The Chicago-based utility company posted first-quarter GAAP net income of $919 million, or $0.90 per diluted share, compared with $908 million, or $0.90 per share, in the same period a year earlier. Adjusted operating earnings slipped slightly to $0.91 per share from $0.92 per share in the prior-year quarter.
Exelon said it remains on track to deliver annual earnings growth near the upper end of its previously projected 5% to 7% range through 2029. The company also reaffirmed its 2026 adjusted earnings guidance of $2.81 to $2.91 per share.
Infrastructure Spending Expands
A key focus for investors was Exelon’s updated four-year capital expenditure plan, which now totals $41.7 billion. The company expects those investments to drive rate base growth of nearly 8% as utilities across its service territories continue upgrading transmission and distribution systems.
Management highlighted reliability performance as a major operational achievement during the quarter, with all utilities ranking in the top quartile and Commonwealth Edison placing in the top decile nationally.
Utility Results Vary by Region
Results across Exelon’s operating utilities were mixed but generally reflected higher approved distribution and transmission rates tied to infrastructure investments.

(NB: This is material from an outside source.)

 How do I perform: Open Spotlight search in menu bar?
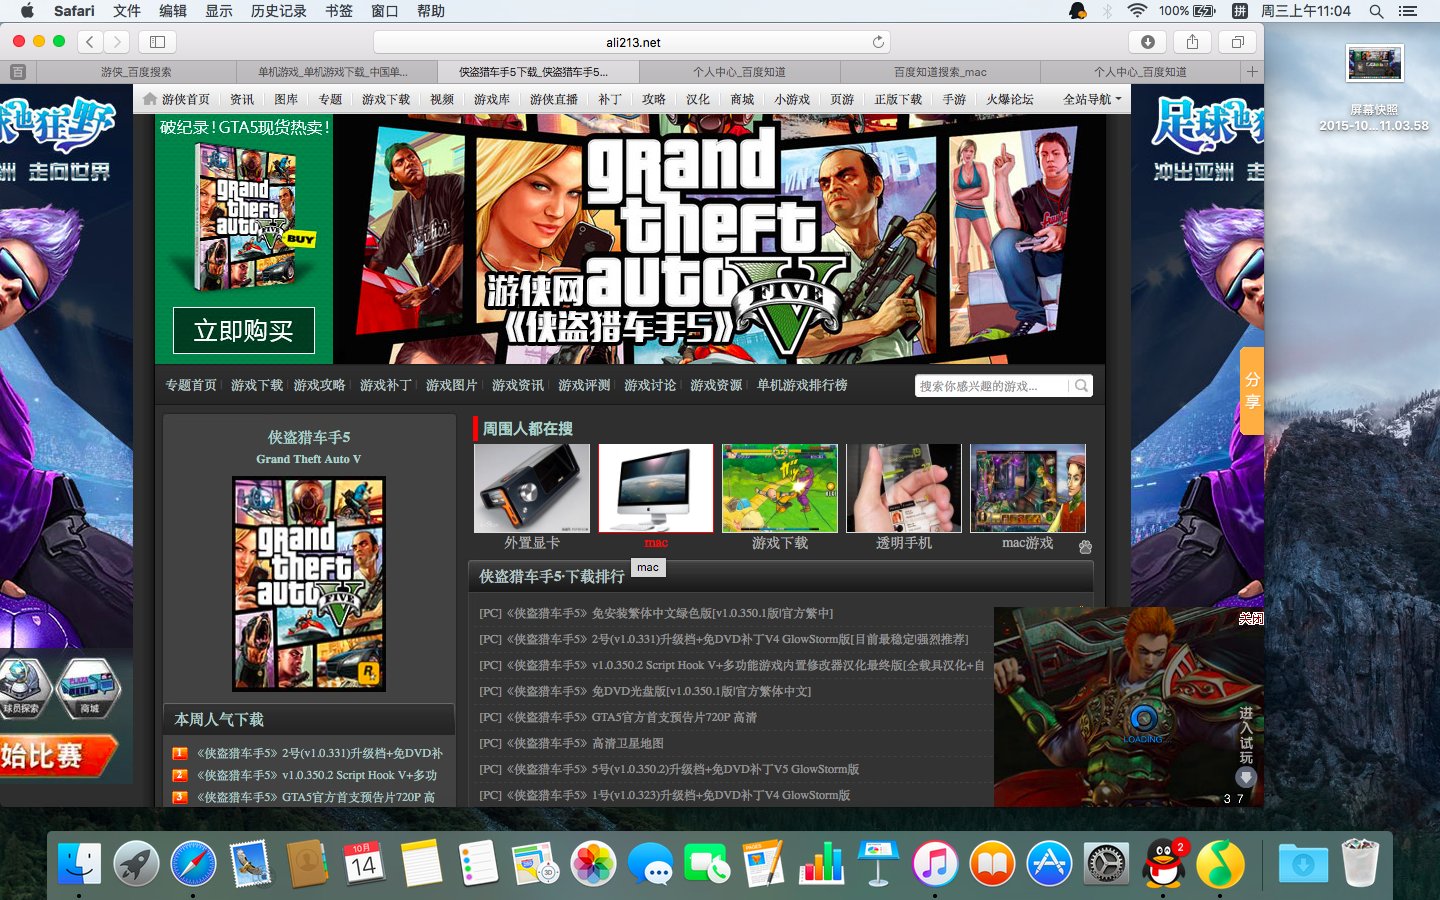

Commonwealth Edison reported GAAP net income of $310 million, up from $302 million a year earlier, though adjusted operating earnings declined because of timing-related distribution earnings impacts.
PECO increased net income to $278 million from $266 million, helped by favorable weather conditions, the absence of customer surcharge credits, and lower income taxes.
Baltimore Gas and Electric posted one of the strongest year-over-year gains, with net income rising to $298 million from $260 million. The increase was largely linked to approved distribution rates associated with grid investment recovery, though higher credit loss expenses partially offset the improvement.
At Pepco Holdings, earnings declined as the company faced higher depreciation expenses and unfavorable impacts related to Maryland regulatory reconciliation adjustments. PHI reported first-quarter GAAP net income of $169 million compared with $194 million in the prior-year period.
Financing Activity Continues
Exelon continued to access debt markets during the quarter as part of its financing strategy. The company said it had completed about 43% of planned debt financings through March 31, including all holding company issuances, and had priced roughly 37% of its expected $3.4 billion equity needs through 2029.
In February, Exelon issued $775 million in senior notes due 2036. Subsidiaries Pepco, Delmarva Power and Atlantic City Electric also completed bond offerings in March to refinance debt and support general corporate operations.
Cash Flow and Balance Sheet
Cash flow from operating activities rose sharply to $1.72 billion during the quarter, compared with $1.2 billion a year earlier. Capital expenditures increased to $2.36 billion from $1.95 billion as the company accelerated investment spending.
Exelon ended the quarter with total assets of $117.5 billion and long-term debt of $47.9 billion. Shareholders’ equity stood at $29.3 billion.
The company also declared a quarterly dividend of $0.42 per share, payable June 15 to shareholders of record on June 4.
Exelon serves nearly 11 million customers through utilities operating in Illinois, Pennsylvania, Maryland, Delaware, New Jersey and the District of Columbia.